# Work instructions
[1] Answer these questions using the article about the BU Wheelock sport psychology team:
(a) In which city was the conference held, and on what dates?
(b) What is the full name of the lab that Edson Filho directs?
(c) Which athletes did the virtual-reality study train?
[2] Reproduce the part of the article about the BU Wheelock sport psychology team between "BU Wheelock faculty" and "and peak performance.", inclusive.

# Text under study
-------
Sport Psychology Team Says “Grazie, Italia!”

Edson Filho (l) and several BU Wheelock graduate students, including Dhruv Raman and Piotr Piasecki (second from right and far right)
Sport Psychology Team Says “Grazie, Italia!”
BU Wheelock faculty and grad students present at international conference
BU Wheelock was well represented at the 16th Annual European Congress of Sport and Exercise Psychology, an international conference for sport and exercise psychology research. Organized by the European Federation of Sport Psychology (FEPSAC, using the organization’s French initials), the conference took place in Padua, Italy—Padova in Italian—from July 11 to 16. Edson Filho, an associate professor of sport, exercise, and performance psychology, presented at the conference alongside a group of master’s and PhD students. Filho is the director of the Performance Recovery & Optimization Lab (PRO Lab), a multidisciplinary research initiative that studies how athletes reach and maintain well-being and peak performance.
Filho and two of his doctoral students, Dhruv Raman and Piotr Piasecki, reflected on their experiences at FEPSAC and the research they presented. “We looked at how virtual reality can be used to train rowers,” says Filho of one study. “We found that virtual-reality training can enhance athletic performance—it provides athletes with a multisensory experience.”
Another study focused on stress and burnout among high school athletes. “We connected athletic and academic burnout during the preseason and the postseason. Athletes rest less during the preseason, which is problematic in the long term as it may lead to burnout,” Filho says.
-------
# Data provided

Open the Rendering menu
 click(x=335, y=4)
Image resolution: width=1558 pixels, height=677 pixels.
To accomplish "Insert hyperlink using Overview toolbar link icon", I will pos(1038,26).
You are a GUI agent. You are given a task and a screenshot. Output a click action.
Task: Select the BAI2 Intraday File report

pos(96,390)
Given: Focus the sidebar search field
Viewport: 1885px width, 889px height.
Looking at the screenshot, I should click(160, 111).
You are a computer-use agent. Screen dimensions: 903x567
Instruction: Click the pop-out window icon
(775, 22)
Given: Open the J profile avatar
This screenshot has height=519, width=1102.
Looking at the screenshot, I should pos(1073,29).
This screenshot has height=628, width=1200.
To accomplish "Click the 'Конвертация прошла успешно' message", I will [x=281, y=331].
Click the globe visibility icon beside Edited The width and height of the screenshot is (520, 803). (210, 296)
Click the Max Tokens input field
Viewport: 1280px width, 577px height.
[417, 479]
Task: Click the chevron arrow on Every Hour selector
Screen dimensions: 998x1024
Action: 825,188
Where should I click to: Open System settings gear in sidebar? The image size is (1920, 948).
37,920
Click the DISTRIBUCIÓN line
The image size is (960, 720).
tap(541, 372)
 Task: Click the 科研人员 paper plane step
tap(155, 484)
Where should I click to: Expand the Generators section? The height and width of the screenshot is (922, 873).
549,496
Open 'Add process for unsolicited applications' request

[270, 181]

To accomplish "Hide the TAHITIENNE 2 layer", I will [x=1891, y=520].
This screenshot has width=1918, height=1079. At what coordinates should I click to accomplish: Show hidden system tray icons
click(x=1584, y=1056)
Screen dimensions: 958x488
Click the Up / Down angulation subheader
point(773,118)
-------
# Results in order
[1]
(a) Padua, Italy, from July 11 to 16.
(b) The Performance Recovery & Optimization Lab.
(c) Rowers.

[2]
BU Wheelock faculty and grad students present at international conference
BU Wheelock was well represented at the 16th Annual European Congress of Sport and Exercise Psychology, an international conference for sport and exercise psychology research. Organized by the European Federation of Sport Psychology (FEPSAC, using the organization’s French initials), the conference took place in Padua, Italy—Padova in Italian—from July 11 to 16. Edson Filho, an associate professor of sport, exercise, and performance psychology, presented at the conference alongside a group of master’s and PhD students. Filho is the director of the Performance Recovery & Optimization Lab (PRO Lab), a multidisciplinary research initiative that studies how athletes reach and maintain well-being and peak performance.